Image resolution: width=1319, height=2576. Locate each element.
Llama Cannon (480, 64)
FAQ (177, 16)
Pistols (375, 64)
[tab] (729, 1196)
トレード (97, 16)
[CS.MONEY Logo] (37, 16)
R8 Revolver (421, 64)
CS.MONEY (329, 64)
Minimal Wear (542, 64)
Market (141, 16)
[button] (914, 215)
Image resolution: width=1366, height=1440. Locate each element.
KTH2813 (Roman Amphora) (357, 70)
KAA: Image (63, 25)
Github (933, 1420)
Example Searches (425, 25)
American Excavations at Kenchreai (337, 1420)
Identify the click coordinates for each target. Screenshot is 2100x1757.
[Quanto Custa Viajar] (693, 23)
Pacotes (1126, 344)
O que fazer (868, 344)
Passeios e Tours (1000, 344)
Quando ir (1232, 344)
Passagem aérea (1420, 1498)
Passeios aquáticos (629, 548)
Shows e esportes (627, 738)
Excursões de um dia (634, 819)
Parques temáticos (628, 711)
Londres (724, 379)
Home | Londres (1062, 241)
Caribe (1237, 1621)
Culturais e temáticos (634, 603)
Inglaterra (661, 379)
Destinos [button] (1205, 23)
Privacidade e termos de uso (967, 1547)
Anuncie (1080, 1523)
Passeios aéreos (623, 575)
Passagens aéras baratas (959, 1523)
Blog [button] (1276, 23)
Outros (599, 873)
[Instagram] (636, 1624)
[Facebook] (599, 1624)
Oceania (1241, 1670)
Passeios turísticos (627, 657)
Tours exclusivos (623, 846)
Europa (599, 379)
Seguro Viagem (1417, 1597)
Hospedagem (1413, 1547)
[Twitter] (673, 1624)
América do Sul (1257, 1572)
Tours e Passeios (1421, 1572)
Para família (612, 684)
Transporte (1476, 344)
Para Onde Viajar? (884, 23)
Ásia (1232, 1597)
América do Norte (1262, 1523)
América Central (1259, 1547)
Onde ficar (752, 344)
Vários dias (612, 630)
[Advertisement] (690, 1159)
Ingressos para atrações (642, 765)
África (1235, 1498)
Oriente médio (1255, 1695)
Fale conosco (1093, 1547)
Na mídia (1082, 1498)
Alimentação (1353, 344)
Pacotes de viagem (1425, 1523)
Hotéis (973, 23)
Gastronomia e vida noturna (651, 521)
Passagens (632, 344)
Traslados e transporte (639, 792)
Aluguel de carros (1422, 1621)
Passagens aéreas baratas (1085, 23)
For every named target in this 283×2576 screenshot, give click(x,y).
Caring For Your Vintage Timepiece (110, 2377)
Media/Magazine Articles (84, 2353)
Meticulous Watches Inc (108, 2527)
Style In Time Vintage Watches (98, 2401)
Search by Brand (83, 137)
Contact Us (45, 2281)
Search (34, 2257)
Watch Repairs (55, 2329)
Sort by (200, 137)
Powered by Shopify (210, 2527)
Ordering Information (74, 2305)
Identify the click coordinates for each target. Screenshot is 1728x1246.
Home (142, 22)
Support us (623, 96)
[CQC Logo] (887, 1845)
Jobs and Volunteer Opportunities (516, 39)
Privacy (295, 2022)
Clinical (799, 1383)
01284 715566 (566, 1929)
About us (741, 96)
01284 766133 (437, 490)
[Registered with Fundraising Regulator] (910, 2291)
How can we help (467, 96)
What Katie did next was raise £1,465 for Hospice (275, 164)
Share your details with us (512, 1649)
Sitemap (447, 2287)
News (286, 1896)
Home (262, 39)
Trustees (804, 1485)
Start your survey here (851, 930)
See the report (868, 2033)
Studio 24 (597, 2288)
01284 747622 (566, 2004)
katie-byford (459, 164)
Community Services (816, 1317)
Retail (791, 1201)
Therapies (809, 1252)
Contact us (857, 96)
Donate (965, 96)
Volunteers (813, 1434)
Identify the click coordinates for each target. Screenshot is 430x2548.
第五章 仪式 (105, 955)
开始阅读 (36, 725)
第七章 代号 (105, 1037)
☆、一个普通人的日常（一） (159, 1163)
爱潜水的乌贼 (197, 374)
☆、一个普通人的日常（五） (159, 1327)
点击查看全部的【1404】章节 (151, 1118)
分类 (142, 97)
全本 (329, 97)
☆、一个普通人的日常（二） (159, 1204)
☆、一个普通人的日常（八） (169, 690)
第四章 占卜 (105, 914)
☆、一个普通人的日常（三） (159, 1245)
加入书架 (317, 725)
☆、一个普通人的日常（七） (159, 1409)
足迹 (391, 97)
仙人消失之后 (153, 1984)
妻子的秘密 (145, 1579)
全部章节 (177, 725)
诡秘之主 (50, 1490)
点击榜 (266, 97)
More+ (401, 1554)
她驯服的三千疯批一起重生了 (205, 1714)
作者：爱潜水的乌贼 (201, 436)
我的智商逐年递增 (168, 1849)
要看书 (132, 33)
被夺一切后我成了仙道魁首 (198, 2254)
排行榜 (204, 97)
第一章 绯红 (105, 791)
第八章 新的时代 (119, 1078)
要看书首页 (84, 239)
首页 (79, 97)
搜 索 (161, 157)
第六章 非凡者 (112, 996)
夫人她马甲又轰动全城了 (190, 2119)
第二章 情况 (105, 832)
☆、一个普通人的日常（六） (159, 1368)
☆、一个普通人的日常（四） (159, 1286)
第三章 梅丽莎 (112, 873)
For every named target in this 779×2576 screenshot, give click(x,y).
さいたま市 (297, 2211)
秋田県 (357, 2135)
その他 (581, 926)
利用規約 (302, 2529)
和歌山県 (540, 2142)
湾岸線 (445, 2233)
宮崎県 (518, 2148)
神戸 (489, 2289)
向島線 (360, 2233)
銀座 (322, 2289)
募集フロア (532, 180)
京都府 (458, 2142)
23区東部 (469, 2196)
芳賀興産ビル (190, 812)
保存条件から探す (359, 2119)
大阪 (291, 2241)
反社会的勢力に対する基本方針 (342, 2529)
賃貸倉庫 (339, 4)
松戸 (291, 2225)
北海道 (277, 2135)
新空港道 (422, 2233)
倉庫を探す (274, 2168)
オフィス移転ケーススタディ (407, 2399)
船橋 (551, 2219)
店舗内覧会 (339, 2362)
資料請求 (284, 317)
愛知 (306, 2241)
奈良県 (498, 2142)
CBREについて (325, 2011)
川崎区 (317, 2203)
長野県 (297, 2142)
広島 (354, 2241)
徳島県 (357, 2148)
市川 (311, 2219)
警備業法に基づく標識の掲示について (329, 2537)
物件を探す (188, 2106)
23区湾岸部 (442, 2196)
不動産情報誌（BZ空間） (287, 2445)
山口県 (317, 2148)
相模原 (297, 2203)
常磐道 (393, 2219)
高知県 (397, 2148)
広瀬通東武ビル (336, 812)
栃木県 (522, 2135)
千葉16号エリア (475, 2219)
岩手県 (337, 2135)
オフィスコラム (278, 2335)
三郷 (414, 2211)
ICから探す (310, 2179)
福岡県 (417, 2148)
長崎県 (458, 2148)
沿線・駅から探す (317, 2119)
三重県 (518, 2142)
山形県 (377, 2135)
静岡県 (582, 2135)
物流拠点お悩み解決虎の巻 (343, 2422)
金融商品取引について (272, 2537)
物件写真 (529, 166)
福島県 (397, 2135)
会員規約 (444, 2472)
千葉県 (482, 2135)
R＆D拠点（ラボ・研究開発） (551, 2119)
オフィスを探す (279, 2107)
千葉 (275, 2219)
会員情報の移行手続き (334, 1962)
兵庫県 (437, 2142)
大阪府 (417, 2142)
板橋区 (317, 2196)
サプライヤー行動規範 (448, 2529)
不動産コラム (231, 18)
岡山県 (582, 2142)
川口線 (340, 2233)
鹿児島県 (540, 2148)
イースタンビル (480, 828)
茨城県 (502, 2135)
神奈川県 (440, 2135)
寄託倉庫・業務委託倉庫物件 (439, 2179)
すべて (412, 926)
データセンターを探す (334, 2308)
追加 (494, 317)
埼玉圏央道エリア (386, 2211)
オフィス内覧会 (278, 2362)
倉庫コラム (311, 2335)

◆ ◆ ◆

- **Exercise brief**
The expected output is every line of the records in which the string "height" appears.

- **Finished exercise**
Image resolution: width=1319, height=2576. Locate each element.
Image resolution: width=1366, height=1440. Locate each element.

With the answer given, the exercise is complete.